(8) Global Issues & Human Rights Subjects

abuse is not LOVE

by Felicia Webster

abuse is not LOVE, is a spoken word play with the creative highlights and energy of Dani Cleveland, Doriette Jordan, Paula Bell and Felicia Webster. This highly charged 40 minute play uses interactive dialogue, gospel, hip hop and theater to disseminate information on the cycle of abuse. With personal testimonies and emotional ups and downs,  this is a show that is dedicated to keeping it real and telling the truth about domestic violence, it’s the healing journey and support needed to make it through the storm.

What If? History

by Jack Campbell

Campbell reaches back into the 16th and 17th centuries to explore events that helped make the United States of America what it is today. He invites the audience into a discussion about how our country might be different today if not for these events.

Nelson Mandela and the End of Apartheid

by John Simmons

An informal discussion about how Nelson Mandela was the right man at the right time, maybe the only man who could have brought down apartheid relatively peacefully.  Simmons incorporates the role of other players including Winnie Mandela and F.W. de Klerk.

Security in the Post-Cold War Era

by Patrice McMahon

McMahon focuses on changes in international cooperation, both with our allies and former enemies, weapons of mass destruction, warfare and how we have come to define security and national interest.

U.N. Security Council Reform

by Michael Kelly

After Iraq II, the United Nations Security Council has many obstacles to overcome.
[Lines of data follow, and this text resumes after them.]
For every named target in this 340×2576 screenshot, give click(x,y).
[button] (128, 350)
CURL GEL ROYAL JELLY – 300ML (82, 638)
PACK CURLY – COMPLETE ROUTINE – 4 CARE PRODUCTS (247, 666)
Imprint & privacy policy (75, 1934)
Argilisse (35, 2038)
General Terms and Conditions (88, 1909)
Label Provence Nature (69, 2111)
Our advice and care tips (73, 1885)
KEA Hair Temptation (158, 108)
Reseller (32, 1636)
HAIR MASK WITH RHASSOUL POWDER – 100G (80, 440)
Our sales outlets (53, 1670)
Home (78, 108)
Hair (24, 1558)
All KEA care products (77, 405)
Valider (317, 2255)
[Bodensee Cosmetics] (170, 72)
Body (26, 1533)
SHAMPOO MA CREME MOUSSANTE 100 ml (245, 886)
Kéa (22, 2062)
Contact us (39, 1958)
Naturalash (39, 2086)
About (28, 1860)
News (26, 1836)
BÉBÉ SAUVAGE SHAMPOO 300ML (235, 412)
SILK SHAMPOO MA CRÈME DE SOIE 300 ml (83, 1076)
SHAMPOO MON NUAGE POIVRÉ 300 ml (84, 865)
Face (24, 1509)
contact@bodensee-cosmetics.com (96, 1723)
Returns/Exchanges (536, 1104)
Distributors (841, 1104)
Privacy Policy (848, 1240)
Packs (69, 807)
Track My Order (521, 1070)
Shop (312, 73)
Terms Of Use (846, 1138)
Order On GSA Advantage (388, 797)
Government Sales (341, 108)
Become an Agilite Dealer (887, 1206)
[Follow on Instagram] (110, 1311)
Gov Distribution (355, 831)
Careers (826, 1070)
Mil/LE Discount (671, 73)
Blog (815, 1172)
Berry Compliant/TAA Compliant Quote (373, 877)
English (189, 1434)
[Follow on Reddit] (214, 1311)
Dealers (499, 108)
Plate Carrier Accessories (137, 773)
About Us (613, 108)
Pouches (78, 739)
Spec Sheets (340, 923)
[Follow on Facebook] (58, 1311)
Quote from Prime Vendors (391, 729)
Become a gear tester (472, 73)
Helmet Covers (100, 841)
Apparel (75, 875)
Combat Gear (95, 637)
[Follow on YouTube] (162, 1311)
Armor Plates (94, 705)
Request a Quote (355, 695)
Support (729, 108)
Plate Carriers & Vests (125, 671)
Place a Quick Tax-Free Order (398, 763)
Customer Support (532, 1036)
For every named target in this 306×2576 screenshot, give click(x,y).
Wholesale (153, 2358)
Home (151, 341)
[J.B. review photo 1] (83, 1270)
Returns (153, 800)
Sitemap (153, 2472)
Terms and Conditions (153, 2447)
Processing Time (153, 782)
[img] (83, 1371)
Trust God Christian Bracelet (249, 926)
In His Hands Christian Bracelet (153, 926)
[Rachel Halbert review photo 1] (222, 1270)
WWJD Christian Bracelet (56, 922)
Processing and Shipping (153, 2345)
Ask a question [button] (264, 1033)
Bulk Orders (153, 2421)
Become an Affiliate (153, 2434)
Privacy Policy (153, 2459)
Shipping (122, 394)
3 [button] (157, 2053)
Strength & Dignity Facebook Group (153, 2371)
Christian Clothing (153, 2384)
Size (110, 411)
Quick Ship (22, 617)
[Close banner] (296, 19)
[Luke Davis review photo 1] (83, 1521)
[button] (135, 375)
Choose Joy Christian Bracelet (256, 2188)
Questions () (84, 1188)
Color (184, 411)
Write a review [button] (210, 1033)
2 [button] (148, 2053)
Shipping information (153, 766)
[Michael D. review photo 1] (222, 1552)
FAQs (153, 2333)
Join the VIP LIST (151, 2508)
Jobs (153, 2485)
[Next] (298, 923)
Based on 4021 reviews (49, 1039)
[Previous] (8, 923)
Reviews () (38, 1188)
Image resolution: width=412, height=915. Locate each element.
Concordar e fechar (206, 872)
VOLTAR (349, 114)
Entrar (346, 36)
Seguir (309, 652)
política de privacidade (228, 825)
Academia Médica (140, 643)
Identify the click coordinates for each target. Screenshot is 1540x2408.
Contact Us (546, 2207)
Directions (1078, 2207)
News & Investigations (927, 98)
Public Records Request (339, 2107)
The five permanent members–Britain, France, Russia, China and the United States–reflect the power structure of 1945, not that of the early 21st century. This program investigates the changes needed by the U.N. Security Council and what may be its future.

The Resurrection of the Pre-Emptive Strike Doctrine in International Law

by Michael Kelly

This program looks at the United States’ current broad interpretation of the Pre-Emptive Strike Doctrine.  The program also investigates how the doctrine has been interpreted and challenged in the past and how the U.N. responded.

Genocide as an International Crime

by Michael Kelly

This program investigates genocide as defined by international law. In addition, this presentation looks at the history of how the world has reacted to the crime.

Human Rights and Indian Rights: Las Casas to Standing Bear

by Robert Haller

How did the idea of universal human rites, including the rites of indigenous peoples, come into Western consciousness and law? This talk cites the contribution of Bartolome de las Casas, whose arguments lead to the New Laws governing Spanish colonization.; of Judge Dundy’s verdict in the famous trial of Crook vs. Standing Bear (1879) which asserted the “personhood” of native peoples; and the “participant observation” research of Francis La Flesche, which fostered the recognition of the integrity of Native culture. Many other factors entered into the development of the current understanding of human rights; but the Western need to incorporate non-Western cultures into the existing framework of Western thinking played a significant part.

Third World Poverty, America and Development

by James S. Wunsch

Since the avalanche of new nations during the 1950s and ’60s, a shared goal for the United States and the Third World has been “development.” Much time, treasure and labor has been poured into this task, yet the results are ambiguous. Some experts even argue that the Third World has gotten poorer for all this effort. In what ways have we and Third World governments understood and tried to combat their peoples’ deep poverty? Why is America involved in these issues? This presentation focuses on various strategies, the results and the most promising approaches.

T.E. Lawrence, the Arab Revolt, and World War I in the Middle East

by John Calvert

This talk examines World War I’s dark inheritance in the Middle East. Drawing on a rich cast of characters — T.E. Lawrence (“Lawrence of Arabia”), the Hashimite princes of the Arab Revolt, British and French colonial officials – the talk brings to life the making of the modern Middle East, explaining how the post-war imperial carve-up laid the foundations of future conflict and poisoned relations between the Middle East and the West.